How to choose the best headphones and earbuds for battery life for you
It’s obvious what to prioritize when seeking out the best headphones and earbuds for battery life, but what should you look for specifically? Start with playtimes. Great noise-cancelling headphones will get you anywhere between 20 to 60 hours, while standard wireless headphones can reach up to 80 hours and true wireless earbuds fall somewhere between 8 to 15 hours per charge. Follow up with battery management, which is often represented by select features that optimize use and power consumption. See what models have an auto-off timer, wear detection to auto-pause music, and a mono mode (one-bud use for calls and listening).
Charging solutions are very important. Most modern headphones and earbuds have adopted USB-C charging, which operates faster and more efficiently than previous charging connectors (e.g., USB-A, micro-USB). This technology has also paved the way for quick charging, increasing the number of watts sent to the battery for instant use in a matter of minutes. Wireless charging is another feature that’s become popular over the past two years, letting you power up headphones or earbuds cable-free by placing them on a Qi-enabled charging pad.
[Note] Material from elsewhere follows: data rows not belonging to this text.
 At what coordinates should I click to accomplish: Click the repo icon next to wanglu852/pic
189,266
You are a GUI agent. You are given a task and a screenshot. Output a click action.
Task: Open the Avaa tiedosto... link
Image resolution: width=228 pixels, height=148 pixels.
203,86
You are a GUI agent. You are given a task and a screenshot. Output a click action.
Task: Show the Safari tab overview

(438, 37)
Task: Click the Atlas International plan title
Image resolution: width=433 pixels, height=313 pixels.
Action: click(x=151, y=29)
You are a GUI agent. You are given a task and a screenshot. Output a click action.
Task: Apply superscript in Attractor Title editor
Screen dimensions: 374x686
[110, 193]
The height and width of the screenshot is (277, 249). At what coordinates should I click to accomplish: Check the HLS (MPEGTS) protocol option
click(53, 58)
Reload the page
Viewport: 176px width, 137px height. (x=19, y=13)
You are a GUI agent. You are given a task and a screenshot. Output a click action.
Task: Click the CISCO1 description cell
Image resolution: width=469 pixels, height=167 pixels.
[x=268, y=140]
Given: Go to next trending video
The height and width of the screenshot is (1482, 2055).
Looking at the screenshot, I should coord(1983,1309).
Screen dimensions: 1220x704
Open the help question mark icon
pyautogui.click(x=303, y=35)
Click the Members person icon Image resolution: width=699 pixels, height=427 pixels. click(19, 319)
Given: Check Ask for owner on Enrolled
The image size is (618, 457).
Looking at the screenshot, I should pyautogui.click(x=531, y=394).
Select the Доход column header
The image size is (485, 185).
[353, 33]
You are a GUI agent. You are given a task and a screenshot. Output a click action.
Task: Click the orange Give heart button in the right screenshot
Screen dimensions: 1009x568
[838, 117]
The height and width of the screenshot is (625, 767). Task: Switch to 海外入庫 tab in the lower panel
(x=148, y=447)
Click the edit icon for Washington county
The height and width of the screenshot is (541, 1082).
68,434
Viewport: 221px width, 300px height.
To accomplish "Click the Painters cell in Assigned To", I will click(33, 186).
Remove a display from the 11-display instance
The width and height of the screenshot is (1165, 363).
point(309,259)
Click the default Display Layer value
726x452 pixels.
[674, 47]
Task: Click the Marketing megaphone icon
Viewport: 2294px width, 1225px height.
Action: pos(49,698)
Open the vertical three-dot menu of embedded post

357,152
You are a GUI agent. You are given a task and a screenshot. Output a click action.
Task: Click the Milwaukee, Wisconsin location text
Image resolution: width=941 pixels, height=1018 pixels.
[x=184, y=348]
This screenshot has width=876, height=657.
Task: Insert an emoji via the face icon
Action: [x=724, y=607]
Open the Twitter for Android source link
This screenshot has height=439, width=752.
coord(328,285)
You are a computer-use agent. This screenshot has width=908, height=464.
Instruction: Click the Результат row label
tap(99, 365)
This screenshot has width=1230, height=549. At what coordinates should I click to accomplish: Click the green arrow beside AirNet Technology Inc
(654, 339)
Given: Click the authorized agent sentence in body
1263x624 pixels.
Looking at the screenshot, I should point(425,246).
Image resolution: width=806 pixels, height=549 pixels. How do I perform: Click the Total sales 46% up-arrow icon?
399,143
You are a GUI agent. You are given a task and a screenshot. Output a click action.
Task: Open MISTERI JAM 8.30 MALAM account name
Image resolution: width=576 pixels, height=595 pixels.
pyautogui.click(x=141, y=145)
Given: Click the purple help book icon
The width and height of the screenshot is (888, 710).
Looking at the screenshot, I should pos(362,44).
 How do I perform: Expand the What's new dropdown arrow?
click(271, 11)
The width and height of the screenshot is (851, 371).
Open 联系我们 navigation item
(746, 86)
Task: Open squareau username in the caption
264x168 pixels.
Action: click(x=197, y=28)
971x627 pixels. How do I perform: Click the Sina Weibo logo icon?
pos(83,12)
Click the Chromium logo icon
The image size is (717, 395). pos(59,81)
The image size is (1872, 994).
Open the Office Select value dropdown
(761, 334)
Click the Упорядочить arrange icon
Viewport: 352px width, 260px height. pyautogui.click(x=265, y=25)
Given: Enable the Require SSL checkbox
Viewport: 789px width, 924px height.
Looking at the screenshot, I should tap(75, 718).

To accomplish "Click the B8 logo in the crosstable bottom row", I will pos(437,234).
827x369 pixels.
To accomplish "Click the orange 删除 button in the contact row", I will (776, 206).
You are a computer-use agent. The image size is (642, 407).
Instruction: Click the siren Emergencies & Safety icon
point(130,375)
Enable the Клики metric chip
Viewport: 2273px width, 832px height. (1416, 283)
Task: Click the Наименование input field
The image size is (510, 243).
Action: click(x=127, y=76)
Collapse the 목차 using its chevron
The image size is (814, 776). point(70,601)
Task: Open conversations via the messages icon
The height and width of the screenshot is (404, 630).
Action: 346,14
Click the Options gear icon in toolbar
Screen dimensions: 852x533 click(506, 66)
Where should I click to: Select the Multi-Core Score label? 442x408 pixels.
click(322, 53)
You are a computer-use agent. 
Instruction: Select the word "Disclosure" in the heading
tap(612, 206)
Third on the check list is Bluetooth Low-Energy (BLE). While introduced on Bluetooth 4.2, it’s become more common on Bluetooth 5.0-enabled devices and uses less power to communicate with devices.
Lastly, you’re looking at audio quality and volume. The two go hand in hand because you want headphones or earbuds that can produce great sound at reasonably loud volumes, but not too loud. You’re not trying to blow out an ear drum or drain the battery quickly, which high volume is notorious for doing on audio devices.
How we test the best headphones and earbuds for battery life
We evaluate design, sound, playtime, and value when determining the best headphones and earbuds for battery life. All selections are compared to similar products in the category.
These products have been tested over the course of a month – 2 to 3 hours daily. We assess discharge times, quick charging, and battery-draining factors such as noise cancellation, volume, and special features like audio codecs (e.g., aptX, LDAC) and spatial audio. The latter is tested using compatible hi-res streaming services (e.g., Apple Music, Deezer, Tidal).
To learn more about how these services can enhance the sound quality on your laptops and mobile devices, take a look at this expert audio codec FAQ on everything you should know about FLAC files, MP3s, and all other audio file codecs.
After testing is completed, all selections are rated based on our five-point system (1 = worst, 5 = best). Any product that is truly exemplary is awarded an Editor’s Choice.